== Material for the task ==

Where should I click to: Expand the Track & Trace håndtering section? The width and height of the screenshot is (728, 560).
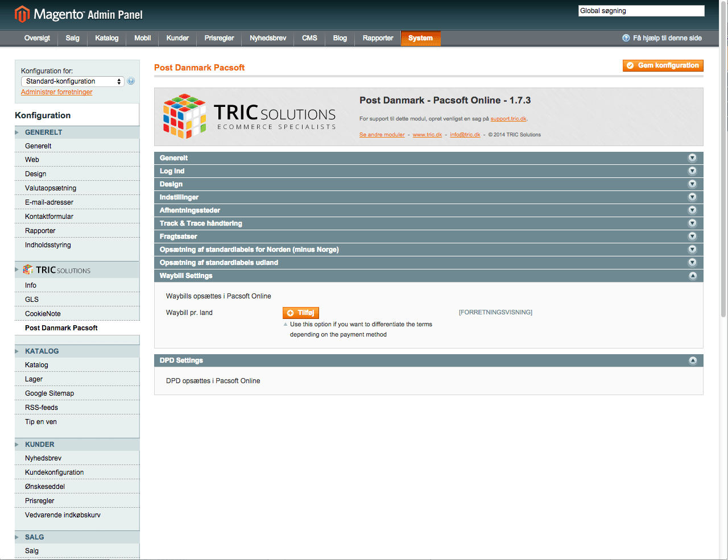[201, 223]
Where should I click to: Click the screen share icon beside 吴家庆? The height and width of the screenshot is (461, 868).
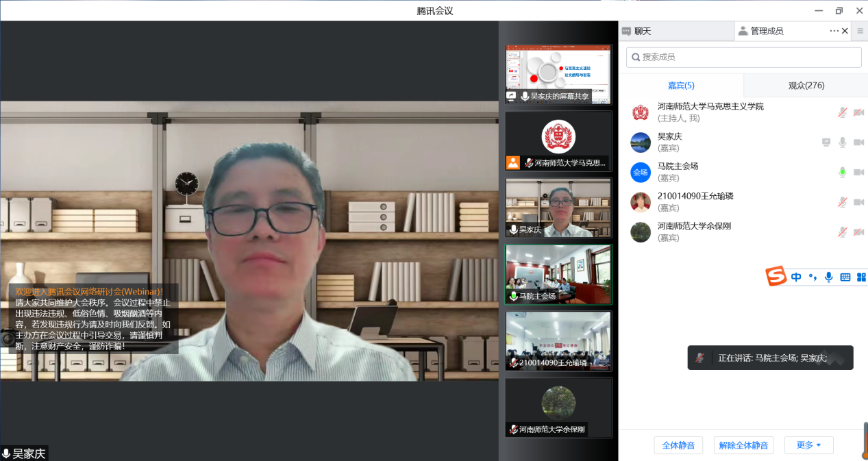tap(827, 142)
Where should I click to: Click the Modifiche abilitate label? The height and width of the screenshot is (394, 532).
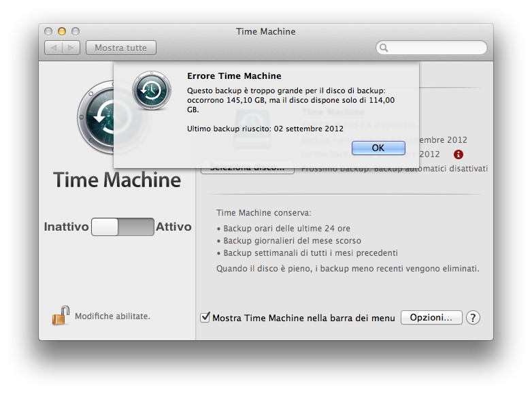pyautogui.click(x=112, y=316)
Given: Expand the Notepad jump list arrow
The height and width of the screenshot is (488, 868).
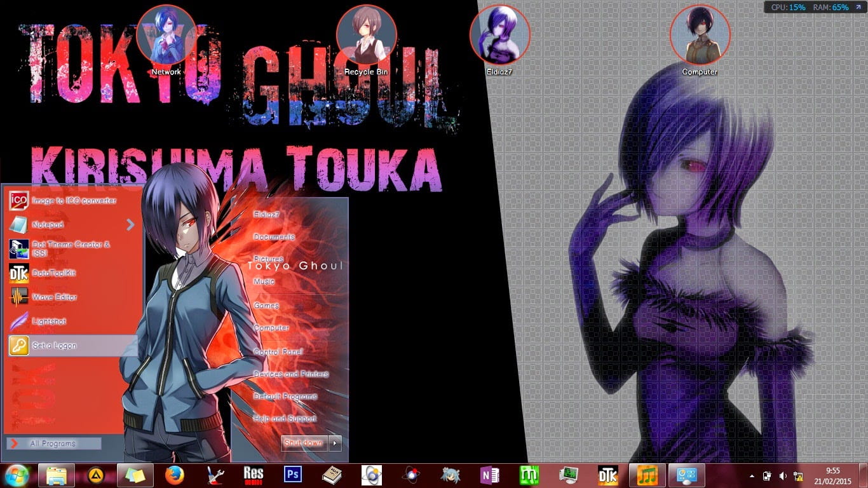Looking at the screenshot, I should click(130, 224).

===

### Exercise
When you reproduce the entries above, keep every word exact and leave the images out.

### The answer
Where should I click to: Expand the Track & Trace håndtering section? The width and height of the screenshot is (728, 560).
[201, 223]
Where should I click to: Click the screen share icon beside 吴家庆? The height and width of the screenshot is (461, 868).
tap(827, 142)
Where should I click to: Click the Modifiche abilitate label? The height and width of the screenshot is (394, 532).
pyautogui.click(x=112, y=316)
Given: Expand the Notepad jump list arrow
The height and width of the screenshot is (488, 868).
Looking at the screenshot, I should click(130, 224).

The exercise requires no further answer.